Begin Text extract

Trump's Iran decision raises the stakes on North Korea
Posted May 8, 2018 5:50 p.m. EDT
WASHINGTON (CNN) — President Donald Trump's scrapping of the Iran deal he inherited raised the stakes for a North Korean agreement he hopes to build, a contradiction over two aspiring nuclear powers that pose the biggest foreign policy challenge yet for his administration.
The President didn't wait for his critics to link Iran and North Korea. He proudly made the connection himself, standing in the Diplomatic Reception Room on Tuesday, declaring: "Relationships are building. Hopefully a deal will happen."
And he announced that Secretary of State Mike Pompeo was flying to Asia for his second face-to-face meeting with North Korean officials, tasked with setting up a summit between Trump and Kim Jong Un.
But the President's thirst for a nuclear deal of his own made him vulnerable to repeating one of his sharpest critiques of the Obama administration: being so eager to strike a bargain with Iran took away considerable leverage and resulted in a weaker agreement. Even as the President cast his predecessor as overly willing to strike a deal in a bid to polish his legacy, some administration officials quietly fret Trump may himself be similarly eager for a deal on North Korea.
Trump has insisted he won't settle for anything resembling the agreement President Barack Obama signed on to along with US allies. He has repeated his pledge to stand up and walk out of the talks if they deteriorate. But Trump has become more invested by the moment, a worrying sign for Trump aides who have expressed misgivings over the President's enthusiasm for a deal.

End Text extract

§ Written request A: Condense the paragraph of the article on Trump's Iran decision that begins "Trump has insisted he won't settle" into a shorter version that keeps its main facts.
§ Written request B: Output the passage of the article on Trump's Iran decision that starts at "Trump's Iran decision" and ends at "for his administration.", reproducing it word for word.
The material that follows comes from a separate source and is unrelated to the article on Trump's Iran decision.

Begin Data provided

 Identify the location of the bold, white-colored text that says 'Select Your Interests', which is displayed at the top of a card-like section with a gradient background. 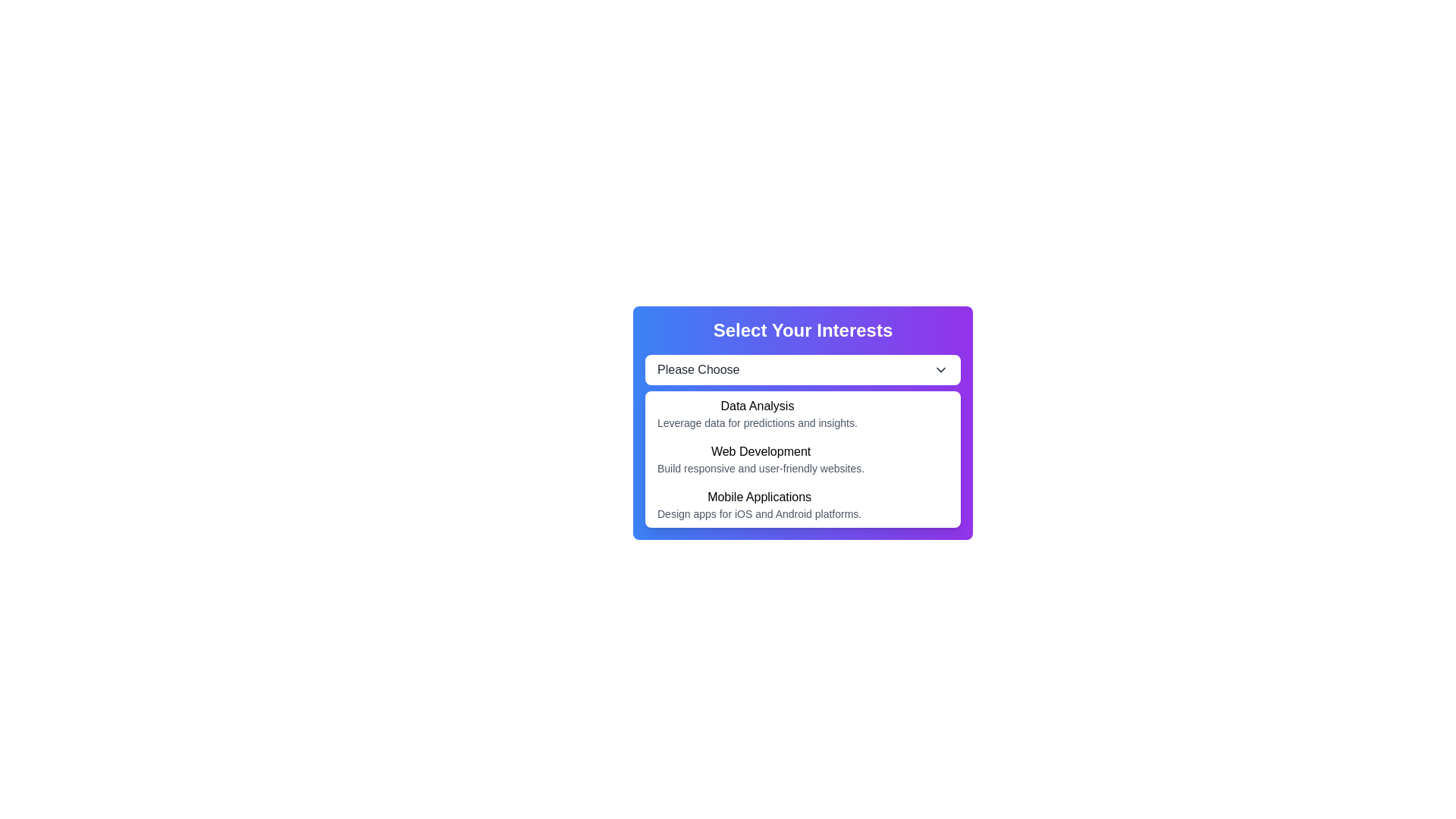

End Data provided

§ Task answer A: Trump says he will not accept any deal resembling the Obama-era agreement and has again pledged to walk out if talks deteriorate. Yet his growing investment in a deal worries aides who doubt his enthusiasm.

§ Task answer B:
Trump's Iran decision raises the stakes on North Korea
Posted May 8, 2018 5:50 p.m. EDT
WASHINGTON (CNN) — President Donald Trump's scrapping of the Iran deal he inherited raised the stakes for a North Korean agreement he hopes to build, a contradiction over two aspiring nuclear powers that pose the biggest foreign policy challenge yet for his administration.